_Your task_: Going through the material below, please gather all lines with the word "will" in them.

[[ Records provided open ]]

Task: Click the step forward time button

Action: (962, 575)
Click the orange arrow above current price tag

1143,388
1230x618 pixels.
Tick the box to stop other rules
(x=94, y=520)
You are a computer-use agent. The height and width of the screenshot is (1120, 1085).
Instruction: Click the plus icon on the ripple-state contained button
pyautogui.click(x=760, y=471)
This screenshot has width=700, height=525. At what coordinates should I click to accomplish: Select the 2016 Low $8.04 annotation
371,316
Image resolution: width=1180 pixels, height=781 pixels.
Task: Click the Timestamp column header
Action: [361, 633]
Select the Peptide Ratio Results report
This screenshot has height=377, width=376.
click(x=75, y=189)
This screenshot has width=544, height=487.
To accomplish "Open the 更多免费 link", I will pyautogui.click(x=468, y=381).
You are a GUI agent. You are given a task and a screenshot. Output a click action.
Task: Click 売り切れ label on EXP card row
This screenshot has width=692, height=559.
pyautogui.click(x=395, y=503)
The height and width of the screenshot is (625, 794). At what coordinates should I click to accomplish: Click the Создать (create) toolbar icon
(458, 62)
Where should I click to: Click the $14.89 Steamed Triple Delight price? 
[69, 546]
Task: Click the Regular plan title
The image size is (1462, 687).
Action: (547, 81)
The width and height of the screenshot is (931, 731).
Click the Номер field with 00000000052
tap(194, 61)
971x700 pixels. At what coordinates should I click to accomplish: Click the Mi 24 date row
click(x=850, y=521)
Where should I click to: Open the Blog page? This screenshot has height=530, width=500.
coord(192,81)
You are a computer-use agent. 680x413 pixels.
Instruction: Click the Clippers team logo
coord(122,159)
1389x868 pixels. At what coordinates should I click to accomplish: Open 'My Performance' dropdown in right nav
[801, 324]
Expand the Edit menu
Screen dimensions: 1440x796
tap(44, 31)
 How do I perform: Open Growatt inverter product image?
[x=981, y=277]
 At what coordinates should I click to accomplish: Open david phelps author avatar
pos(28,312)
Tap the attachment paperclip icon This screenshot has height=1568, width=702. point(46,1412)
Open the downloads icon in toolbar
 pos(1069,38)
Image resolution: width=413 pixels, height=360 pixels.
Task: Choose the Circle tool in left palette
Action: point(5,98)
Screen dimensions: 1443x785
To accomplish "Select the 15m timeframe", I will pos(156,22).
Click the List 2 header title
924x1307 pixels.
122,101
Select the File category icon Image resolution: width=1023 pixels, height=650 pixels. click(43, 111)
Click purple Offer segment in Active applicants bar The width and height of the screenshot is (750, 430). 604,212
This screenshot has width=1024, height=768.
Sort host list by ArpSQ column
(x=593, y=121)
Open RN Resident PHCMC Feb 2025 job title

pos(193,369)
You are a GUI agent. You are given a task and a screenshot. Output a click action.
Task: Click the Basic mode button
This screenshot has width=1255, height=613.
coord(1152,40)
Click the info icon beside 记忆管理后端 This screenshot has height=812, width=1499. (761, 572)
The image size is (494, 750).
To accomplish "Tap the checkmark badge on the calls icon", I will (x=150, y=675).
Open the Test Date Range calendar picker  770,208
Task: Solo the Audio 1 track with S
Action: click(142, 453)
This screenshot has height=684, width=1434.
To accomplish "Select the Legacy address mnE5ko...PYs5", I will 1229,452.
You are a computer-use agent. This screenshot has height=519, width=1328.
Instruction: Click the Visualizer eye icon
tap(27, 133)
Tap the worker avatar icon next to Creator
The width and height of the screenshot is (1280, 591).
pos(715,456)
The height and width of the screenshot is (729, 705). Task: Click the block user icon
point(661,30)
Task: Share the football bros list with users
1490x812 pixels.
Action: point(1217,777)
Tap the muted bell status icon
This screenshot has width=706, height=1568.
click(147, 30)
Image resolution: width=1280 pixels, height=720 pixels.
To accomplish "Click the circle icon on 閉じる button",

[[ Records provided closed ]]

_Answer area_:
To accomplish "Open the 更多免费 link", I will pyautogui.click(x=468, y=381).
To accomplish "Select the 15m timeframe", I will pos(156,22).
To accomplish "Tap the checkmark badge on the calls icon", I will (x=150, y=675).
To accomplish "Select the Legacy address mnE5ko...PYs5", I will 1229,452.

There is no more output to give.